US Senate passes bill to avert government shutdown

Hours before start of new fiscal year, US Senate approves government spending bill in attempt to avoid government shutdown prior to upcoming elections in 2016

Photo by: AP
Photo by: AP

The Capitol Dome, covered with scaffolding is seen on Capitol Hill in Washington, September 30, 2015

Updated Oct 1, 2015

The US Senate on Wednesday overwhelmingly passed legislation to avert a government shutdown, sending the measure to the House of Representatives just hours before funding for federal agencies runs out at midnight.

Passed by a 78-20 vote, the bill would keep federal agencies funded at current levels through December 11. It does not include a controversial provision to cut off money to Planned Parenthood that many conservative Republicans had demanded.

The funding bill aims to give congressional negotiators and President Barack Obama about 10 weeks to work out a longer-term budget deal that lasts at least through the new fiscal year ending September 30, 2016.

But first, the House needs to approve the measure in time for Obama to sign it into law before a midnight deadline. Timing for that vote was still uncertain but House Republican aides said they were aiming for an afternoon vote.

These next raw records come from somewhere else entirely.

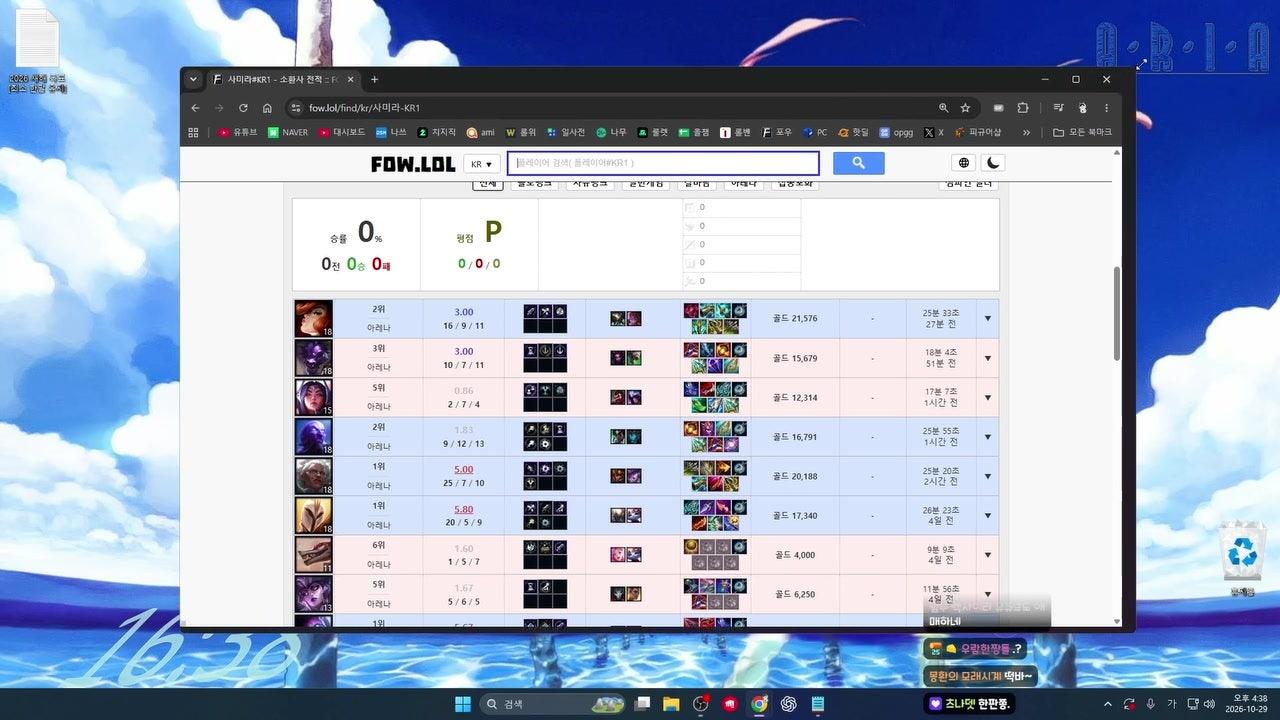Open the globe language selector

[x=964, y=163]
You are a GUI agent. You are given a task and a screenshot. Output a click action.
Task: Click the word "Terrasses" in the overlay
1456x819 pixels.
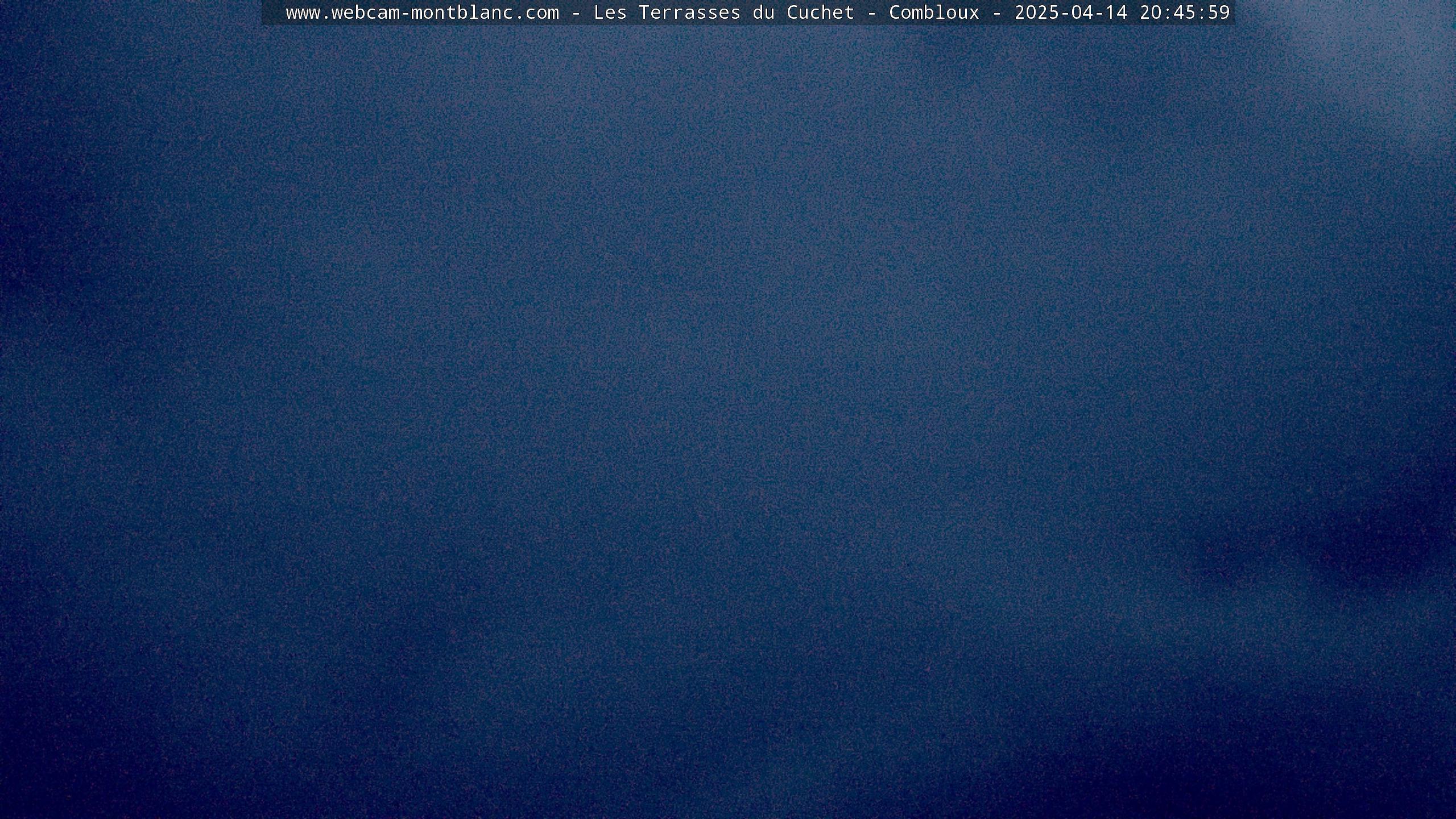(x=689, y=13)
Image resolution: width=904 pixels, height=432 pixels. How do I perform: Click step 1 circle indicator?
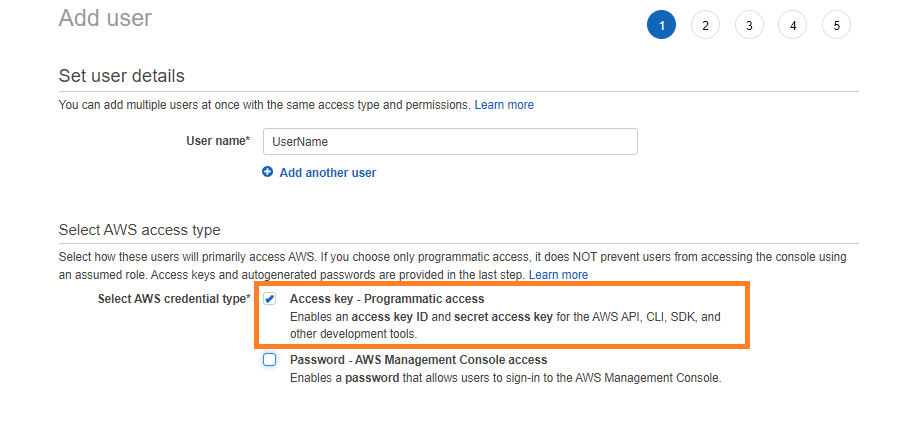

The House Rules Committee was expected to consider whether any allow amendments to the funding bill at a meeting late Wednesday morning.

Conservative Republicans were making a last-ditch effort to amend the Senate funding measure to restore a controversial provision that would cut off all federal funds to Planned Parenthood.

Many hard-line conservatives want to punish Planned Parenthood because of allegations that the women's healthcare organization improperly sold fetal tissue harvested from abortions.

Planned Parenthood has denied wrongdoing and the defunding provision was blocked by Senate Democrats, backed up by an Obama veto threat. It was stripped from the Senate measure passed on Wednesday morning.

The 172-member Republican Study Committee's proposed amendment also would prohibit Obama from lifting anti-nuclear sanctions on Iran during the duration of the stopgap funding measure.